Set in a 2000 square foot store located in Manhattan’s 10th Ave. retail corridor, STORY is a retail concept that takes the point of view of a magazine, changes like a gallery and sells things like a store. That means every four to eight weeks, STORY completely reinvents itself -from the design to the merchandise – with the goal of bringing to light a new theme, trend or issue.

Think like Story. You have the opportunity to theme your digital business. Gone are the days of adhering to the Yellow Pages category that you became accustomed to wearing as your business label.

People are finding out about your business based upon their own individual needs. Serve those needs. Think like a magazine publisher. Spot trends. Spot opportunities. Go modular.

Creating pockets of themed content around a particular topic allows you to reframe your business to the need of your individual consumer. It won’t impact upon your core business proposition. It will allow you to test market response.

Building your modular content process

Step One: Consider creating a piece of super content each quarter. Something above beyond what anybody else in your industry offers. Something that focuses on a particular message/theme you want to amplify. Talk about innovation in your industry. Talk about process. A guide. An eBook. Something of value in exchange for your reader’s email address.

Step Two: Create a series of blog articles discussing the area you wish to explore (presenting the gourmet burger) delivering your own unique perspective (the pros and cons)

Step Three: Create your hook. Bring that piece of content into the context of the topics you discuss in your ‘super content’ piece.

Step Four: Now offer your gated content – that valuable piece of super content. Use an email service such as Drip allowing you to successfully tag and segment new email recipients.

Step Five: create an email-drip campaign over a series of personalised emails that reemphasise the points you make in your downloadable book.

You can offer the gourmet burger and still serve fries…

Don’t offer the gourmet burger? talk about the gourmet burger

The modular content model will allow you to test the waters in a variety of market categories without losing focus on your core proposition.

You have the data available to you to record success.

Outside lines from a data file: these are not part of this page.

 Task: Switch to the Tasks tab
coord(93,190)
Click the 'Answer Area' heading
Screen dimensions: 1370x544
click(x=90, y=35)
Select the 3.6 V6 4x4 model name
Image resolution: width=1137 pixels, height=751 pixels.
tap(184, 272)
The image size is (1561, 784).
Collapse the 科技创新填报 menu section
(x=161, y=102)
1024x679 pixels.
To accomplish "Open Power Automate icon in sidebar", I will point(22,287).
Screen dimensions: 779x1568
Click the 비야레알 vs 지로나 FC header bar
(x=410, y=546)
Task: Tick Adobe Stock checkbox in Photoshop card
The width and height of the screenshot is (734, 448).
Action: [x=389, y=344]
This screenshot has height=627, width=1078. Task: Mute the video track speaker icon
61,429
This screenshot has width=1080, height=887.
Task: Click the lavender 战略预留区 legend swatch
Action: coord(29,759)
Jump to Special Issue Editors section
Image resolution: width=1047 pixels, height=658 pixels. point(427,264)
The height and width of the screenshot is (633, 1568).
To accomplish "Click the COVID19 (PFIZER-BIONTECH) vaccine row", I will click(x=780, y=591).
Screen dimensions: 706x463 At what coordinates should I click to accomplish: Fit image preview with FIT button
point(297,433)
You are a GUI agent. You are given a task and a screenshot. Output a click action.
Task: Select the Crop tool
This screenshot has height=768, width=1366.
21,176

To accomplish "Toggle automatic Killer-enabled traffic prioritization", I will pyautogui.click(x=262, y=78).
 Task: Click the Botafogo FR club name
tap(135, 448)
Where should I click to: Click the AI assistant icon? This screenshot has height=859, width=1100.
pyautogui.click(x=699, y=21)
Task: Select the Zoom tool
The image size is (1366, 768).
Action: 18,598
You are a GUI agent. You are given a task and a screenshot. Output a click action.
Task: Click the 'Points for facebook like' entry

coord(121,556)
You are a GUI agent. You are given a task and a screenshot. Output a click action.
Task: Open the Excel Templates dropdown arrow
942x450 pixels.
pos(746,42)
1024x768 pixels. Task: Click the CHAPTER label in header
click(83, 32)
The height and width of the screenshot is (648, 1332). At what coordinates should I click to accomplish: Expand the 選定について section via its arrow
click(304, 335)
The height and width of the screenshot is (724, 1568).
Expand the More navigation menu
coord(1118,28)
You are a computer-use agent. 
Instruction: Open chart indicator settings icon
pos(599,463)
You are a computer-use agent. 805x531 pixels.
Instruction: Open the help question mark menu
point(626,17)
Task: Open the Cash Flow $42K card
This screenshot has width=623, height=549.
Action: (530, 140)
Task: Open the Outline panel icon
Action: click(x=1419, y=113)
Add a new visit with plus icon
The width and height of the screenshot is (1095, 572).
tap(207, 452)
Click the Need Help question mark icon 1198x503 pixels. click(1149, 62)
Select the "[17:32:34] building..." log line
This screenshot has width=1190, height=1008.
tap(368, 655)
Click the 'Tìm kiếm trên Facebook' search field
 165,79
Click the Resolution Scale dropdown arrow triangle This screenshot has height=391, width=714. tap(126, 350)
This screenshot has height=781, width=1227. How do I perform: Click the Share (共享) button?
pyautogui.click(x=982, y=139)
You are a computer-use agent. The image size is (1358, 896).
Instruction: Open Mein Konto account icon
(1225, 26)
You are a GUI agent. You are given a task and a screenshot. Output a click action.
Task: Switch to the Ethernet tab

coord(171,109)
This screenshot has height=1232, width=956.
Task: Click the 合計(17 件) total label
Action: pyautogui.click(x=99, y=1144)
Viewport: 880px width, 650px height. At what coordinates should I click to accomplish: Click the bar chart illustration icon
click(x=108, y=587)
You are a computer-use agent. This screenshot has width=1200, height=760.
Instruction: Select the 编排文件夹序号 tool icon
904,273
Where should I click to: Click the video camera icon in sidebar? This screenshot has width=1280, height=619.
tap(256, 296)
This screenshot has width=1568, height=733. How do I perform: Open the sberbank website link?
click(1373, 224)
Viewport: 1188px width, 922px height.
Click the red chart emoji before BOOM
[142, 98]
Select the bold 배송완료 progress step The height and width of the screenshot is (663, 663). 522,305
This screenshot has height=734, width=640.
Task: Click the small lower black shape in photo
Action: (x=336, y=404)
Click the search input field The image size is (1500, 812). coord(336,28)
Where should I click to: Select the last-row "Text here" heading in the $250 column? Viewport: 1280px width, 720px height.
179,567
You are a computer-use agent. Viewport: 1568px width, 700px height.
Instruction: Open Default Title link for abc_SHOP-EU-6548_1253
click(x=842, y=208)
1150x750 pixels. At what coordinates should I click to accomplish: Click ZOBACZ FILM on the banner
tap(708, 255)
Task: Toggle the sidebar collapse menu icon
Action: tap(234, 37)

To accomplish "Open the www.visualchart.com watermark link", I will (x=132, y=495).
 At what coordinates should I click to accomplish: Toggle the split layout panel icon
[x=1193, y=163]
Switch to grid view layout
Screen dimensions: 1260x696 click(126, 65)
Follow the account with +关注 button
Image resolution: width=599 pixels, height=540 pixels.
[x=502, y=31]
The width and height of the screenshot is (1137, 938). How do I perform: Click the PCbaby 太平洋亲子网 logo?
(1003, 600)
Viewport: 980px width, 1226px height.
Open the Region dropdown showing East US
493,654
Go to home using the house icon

  • Through Google’s Webmaster Tools you can note the impressions around keywords you’re focusing your content upon. You can also view trends in demand (search volume).
  • Through Google Analytics you can measure conversion rate of gated downloads.
  • Through Drip (or a similar email service) you can measure open rates and click thru.
  • Through revenue and enquiries you can report upon business success.

 

Test, Listen or Learn, just don’t sit back and ignore

Through your website you have the opportunity to test, listen and learn. It doesn’t take much time. It just requires an action plan. A process as well as a presence.

The point is this. Don’t just sit back. Do something. Test something. Then monitor for response. Adapt accordingly. Evolve accordingly.

The opportunity to test ideas and receive valuable feedback from your audience and your consumer is one of the major reasons why smart marketers advocate authenticity. If you’re open and out there (i.e. creating valuable content for your audience) you put your business in a position to request opinion (and to receive an honest response).

The days of being able to shut the blinds and ignore what’s going on in your market and your surrounding markets are long long gone.

Ignorance is no longer bliss, it’s a poison. Ask Blockbusters (if they were still around).

Technology doesn’t disrupt markets. Consumer behaviour does.

Similarly, the division of the marketplace is only successful when consumers embrace a new innovator or disruptor. The likes of Five Guys have disrupted the burger market. As most (Burger King, Wendys, Hardees, McDonalds) were busy grabbing market share of the existing burger market, Five Guys threw a premium product into the mix. They created a new market.

Ask yourself, who has the gourmet burger on the menu in your market right now? What are you going to do about it?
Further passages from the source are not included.